- Country: Russia
- Language: Russian

Publication

= Albert (short story) =

1858 short story by Leo Tolstoy

"Albert" is a short story by Leo Tolstoy. It was originally published in 1858 in Sovremennik. The eponymous main character is a talented but drunken violinist who is invited to live with the nobleman Delesof, but who quickly sours the relationship by his continuous drinking and refusal to play.

Tolstoy began writing the story when on a trip to Dijon with fellow writer Ivan Turgenev in March, 1857. The story is partly autobiographical, inspired by a talented but drunken violinist named Rudolph, whom Tolstoy befriended in 1848 and had let live at Yasnaya Polyana for some time.

== Plot ==
At a ball hosted by Anna Ivánovna, the violinist Albert initially embarrasses himself by falling to the floor during a dance, though he impresses the party when he begins playing. One of the guests, Delesof, offers to let Albert live with him, despite Anna Ivánovna's advice against it.

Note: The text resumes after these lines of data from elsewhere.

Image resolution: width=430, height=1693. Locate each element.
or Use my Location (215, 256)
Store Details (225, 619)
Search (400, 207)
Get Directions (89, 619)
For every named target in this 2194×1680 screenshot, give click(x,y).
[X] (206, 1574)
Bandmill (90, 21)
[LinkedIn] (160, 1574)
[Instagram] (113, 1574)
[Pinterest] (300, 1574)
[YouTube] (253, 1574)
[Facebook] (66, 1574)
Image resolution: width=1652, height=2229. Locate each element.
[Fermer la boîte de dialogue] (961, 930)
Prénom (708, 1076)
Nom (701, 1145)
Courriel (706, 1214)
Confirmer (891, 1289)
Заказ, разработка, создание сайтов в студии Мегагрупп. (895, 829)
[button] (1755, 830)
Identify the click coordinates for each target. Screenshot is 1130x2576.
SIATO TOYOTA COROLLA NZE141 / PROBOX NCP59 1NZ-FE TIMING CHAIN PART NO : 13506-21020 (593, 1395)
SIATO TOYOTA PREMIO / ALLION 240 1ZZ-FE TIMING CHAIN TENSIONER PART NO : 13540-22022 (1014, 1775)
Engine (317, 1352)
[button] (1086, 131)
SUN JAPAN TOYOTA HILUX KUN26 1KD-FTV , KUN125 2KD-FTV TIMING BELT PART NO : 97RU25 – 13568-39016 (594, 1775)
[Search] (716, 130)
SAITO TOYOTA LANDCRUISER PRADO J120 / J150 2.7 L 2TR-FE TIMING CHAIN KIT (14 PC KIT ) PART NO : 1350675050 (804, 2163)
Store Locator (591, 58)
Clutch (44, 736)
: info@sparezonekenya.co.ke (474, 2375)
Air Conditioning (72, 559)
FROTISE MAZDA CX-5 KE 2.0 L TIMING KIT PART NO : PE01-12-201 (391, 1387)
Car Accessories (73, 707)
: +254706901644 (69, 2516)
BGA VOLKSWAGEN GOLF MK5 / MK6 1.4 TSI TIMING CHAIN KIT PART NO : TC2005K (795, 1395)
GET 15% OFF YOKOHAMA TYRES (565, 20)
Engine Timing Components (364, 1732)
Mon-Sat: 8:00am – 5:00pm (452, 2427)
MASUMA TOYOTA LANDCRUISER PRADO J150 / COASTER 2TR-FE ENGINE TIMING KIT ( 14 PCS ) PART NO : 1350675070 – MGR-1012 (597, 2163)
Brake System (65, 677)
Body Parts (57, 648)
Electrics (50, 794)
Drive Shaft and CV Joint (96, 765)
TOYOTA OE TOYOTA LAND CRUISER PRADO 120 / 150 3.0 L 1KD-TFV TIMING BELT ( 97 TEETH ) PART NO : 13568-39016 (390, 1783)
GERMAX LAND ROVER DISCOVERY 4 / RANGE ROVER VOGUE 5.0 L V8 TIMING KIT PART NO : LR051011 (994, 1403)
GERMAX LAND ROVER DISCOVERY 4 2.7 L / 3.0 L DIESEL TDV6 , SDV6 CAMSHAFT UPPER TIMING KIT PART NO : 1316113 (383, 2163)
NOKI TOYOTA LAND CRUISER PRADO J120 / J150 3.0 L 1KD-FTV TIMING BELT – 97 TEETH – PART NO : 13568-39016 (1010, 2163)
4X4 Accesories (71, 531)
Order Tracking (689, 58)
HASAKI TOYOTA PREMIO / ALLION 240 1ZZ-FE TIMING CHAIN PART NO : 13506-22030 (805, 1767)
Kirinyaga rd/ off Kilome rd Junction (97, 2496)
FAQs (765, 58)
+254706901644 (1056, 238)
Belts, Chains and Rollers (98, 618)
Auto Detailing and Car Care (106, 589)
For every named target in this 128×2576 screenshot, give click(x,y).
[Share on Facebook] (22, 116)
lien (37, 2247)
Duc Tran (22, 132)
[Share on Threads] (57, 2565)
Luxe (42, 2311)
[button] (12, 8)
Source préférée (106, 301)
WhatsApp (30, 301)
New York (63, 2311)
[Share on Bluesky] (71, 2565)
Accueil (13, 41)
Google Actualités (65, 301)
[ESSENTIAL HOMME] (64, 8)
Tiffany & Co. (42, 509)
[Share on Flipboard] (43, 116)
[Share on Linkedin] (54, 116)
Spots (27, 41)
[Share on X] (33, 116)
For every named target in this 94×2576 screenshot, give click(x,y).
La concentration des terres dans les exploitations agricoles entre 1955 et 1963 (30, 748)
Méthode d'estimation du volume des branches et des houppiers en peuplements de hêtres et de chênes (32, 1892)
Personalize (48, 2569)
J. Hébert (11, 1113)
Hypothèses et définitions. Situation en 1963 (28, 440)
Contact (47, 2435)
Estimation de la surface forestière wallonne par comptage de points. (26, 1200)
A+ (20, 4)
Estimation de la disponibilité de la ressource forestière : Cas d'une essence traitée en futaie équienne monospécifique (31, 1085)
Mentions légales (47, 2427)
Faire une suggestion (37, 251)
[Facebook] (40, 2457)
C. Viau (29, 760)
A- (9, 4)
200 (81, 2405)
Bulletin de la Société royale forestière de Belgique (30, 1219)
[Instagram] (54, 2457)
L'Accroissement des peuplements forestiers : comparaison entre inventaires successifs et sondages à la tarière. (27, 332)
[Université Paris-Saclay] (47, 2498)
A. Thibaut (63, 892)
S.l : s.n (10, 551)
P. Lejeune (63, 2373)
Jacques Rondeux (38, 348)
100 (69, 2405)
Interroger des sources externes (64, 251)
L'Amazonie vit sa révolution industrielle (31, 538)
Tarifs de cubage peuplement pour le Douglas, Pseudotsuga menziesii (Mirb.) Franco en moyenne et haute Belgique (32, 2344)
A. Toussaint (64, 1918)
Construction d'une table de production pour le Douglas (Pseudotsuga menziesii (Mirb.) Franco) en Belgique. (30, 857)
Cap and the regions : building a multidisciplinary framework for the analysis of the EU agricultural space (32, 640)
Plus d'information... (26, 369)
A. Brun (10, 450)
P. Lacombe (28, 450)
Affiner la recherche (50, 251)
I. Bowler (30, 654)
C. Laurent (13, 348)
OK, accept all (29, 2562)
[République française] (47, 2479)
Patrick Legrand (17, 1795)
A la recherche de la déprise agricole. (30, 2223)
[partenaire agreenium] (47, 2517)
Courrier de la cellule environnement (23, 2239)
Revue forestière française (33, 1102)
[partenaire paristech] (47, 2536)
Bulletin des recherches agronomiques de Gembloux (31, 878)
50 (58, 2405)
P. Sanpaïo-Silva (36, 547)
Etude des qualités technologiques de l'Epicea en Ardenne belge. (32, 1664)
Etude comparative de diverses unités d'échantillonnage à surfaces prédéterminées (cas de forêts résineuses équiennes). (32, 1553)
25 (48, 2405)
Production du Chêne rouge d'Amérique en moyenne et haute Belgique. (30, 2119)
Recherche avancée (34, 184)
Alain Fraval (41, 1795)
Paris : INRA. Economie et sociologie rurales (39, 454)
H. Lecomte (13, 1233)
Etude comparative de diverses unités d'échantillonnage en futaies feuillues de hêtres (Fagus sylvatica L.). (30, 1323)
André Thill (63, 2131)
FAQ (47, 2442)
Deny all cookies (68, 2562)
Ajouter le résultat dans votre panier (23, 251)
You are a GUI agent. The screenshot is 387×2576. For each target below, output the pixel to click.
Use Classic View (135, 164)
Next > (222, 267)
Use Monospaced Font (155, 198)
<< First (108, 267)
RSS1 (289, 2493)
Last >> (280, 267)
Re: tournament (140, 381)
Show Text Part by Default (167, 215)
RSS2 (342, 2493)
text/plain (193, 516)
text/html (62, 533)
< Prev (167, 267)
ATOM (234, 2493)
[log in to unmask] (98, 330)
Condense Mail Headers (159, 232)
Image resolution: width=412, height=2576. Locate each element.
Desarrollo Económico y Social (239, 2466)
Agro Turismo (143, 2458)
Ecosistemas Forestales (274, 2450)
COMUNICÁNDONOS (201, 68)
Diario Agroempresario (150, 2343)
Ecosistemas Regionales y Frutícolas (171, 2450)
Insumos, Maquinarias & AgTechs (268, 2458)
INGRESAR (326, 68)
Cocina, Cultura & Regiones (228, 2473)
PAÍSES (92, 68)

The next evening, Albert disappears after dinner. Delesof orders his lackey, Zakhár, to find Albert, and to not give him drink or let him leave the house without Delesof's permission. When Zakhár returns with Albert, the latter demands more to drink, to which Delesof complies. Albert plays some violin, but quickly decides that he is too drunk to continue. They talk about the opera instead, Albert admitting that he cannot go any more because he is too poor. Denesof asks if he has ever been in love. Albert reveals that he once fell in love with a spectator, a famous aristocratic woman, while he was playing at the opera. He explains that he would sleep in her box in the theater, that he would have visions of talking to her and that he had once visited her home, something he admits was a mistake.

The next few days, Albert keeps demanding alcohol and refuses to play, to the great annoyance of his host. One night, Delesof is awoken by a commotion in the anteroom, where he finds Zakhár blocking the door as Albert declares that he is being detained and will go to the police. Zakhár explains that Albert had stolen and drank a whole decanter of vodka. Delesof decides to let Albert go. As Zákhar escorts him out, Albert keeps shouting that he will call for the police and that the two have been trying to murder him.

Albert wanders the streets in the night, not feeling the cold thanks to the alcohol. He enters a church, where he finds a group of people – including Delesof and Albert's old friend Petrof – discussing him. Delesof declares Albert a harmful drunk, Petrof defends him as "better and happier than all the rest of you." Albert tries to approach Petrof, who fails to recognise him and angrily dismisses him. Back on the streets, he decides to go to Anna Ivánovna's, but there he is told that they have been forbidden to let him in. Albert returns to the church, which is now empty. He finds a glass violin which he plays by rubbing it to his breast. When he is finished playing, he feels a woman's hand on his shoulders, and turns to find the lady from the opera. She takes him in her arms and carries him out of the church.

The next morning, two guests exit Anna Ivánovna's rooms to find Albert lying on the threshold, unconscious. They bring him in, as Albert mutters "Oh! I am alive, why do you bury me?"

== Publication and reception ==
"Albert" was published in Sovremennik (The Contemporary) in August 1858. The editor, Nikolay Nekrasov, was hesitant to publish it, complaing in of the "tendentiousness and banality" of the story. Nekrasov's reaction to the story ultimately led to Tolstoy's break with Sovremennik.

On publication, reception was generally negative. Knowles writes of "Albert" and "Lucerne", published one year earlier, that they "prove[d] to many people that their belief in Tolstoy’s early high promise had been unjustified."